TASK TO CARRY OUT: Reproduce the lines verbatim, starting at the line that contains "Save the 2D view image" and stopping after the line that contains "pos(147,535)".

--- START OF DATA SUPPLIED ---

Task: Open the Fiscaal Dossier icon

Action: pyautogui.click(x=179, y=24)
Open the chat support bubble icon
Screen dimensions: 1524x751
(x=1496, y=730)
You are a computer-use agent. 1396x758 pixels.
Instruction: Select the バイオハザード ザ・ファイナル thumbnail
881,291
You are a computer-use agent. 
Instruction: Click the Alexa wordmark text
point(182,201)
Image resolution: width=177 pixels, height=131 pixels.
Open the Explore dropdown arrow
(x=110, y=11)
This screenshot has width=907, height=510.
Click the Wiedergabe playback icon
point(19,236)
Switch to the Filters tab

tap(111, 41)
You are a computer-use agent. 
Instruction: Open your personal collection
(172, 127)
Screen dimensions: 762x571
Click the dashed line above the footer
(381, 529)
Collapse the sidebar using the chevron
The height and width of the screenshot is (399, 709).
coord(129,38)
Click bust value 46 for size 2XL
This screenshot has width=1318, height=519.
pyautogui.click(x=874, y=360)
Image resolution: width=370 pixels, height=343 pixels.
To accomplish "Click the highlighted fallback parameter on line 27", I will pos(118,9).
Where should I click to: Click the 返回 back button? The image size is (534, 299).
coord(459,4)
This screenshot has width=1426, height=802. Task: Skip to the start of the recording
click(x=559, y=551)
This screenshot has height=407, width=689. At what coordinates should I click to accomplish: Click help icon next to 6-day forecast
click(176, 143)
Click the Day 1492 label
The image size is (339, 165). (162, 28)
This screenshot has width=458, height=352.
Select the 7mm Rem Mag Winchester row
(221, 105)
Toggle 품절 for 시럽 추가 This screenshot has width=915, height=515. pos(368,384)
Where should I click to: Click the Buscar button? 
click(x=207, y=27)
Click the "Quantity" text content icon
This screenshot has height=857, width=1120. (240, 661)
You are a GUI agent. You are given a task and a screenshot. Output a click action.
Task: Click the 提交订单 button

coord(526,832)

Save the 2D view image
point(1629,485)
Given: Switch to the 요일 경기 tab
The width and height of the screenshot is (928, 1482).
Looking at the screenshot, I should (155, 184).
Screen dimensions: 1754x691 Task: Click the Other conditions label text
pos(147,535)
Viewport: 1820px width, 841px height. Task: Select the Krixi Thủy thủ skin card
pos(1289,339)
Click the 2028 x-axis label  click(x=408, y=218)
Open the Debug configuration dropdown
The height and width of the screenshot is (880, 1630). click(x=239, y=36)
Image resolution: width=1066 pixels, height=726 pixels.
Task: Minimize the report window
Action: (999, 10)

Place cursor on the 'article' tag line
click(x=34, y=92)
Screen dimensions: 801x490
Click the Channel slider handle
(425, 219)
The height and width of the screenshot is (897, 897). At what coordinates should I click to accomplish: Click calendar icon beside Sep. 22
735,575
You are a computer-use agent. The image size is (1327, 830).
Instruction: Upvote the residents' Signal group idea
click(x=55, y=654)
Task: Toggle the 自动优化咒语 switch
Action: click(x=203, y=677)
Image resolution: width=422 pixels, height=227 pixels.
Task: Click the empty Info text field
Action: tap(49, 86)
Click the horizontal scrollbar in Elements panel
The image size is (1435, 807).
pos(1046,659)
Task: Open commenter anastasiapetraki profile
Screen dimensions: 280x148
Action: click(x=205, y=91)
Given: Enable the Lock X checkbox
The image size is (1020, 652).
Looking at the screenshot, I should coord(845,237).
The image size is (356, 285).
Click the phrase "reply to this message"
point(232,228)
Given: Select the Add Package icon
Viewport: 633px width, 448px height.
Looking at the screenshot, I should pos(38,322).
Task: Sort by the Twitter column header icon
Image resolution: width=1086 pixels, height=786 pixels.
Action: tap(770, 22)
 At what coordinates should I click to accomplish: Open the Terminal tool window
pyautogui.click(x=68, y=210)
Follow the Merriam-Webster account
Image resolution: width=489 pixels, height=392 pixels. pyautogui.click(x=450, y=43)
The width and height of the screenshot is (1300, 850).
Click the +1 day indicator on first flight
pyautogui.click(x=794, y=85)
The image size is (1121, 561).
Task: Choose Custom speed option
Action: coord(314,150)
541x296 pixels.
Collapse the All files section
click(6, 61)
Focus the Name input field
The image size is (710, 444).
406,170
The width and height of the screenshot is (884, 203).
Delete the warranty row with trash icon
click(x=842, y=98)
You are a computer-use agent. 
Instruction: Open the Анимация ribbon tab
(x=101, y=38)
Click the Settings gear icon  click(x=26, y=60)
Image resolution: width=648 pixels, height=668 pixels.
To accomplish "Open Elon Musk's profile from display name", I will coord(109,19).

--- END OF DATA SUPPLIED ---

WRITTEN SOLUTION:
Save the 2D view image
point(1629,485)
Given: Switch to the 요일 경기 tab
The width and height of the screenshot is (928, 1482).
Looking at the screenshot, I should (155, 184).
Screen dimensions: 1754x691 Task: Click the Other conditions label text
pos(147,535)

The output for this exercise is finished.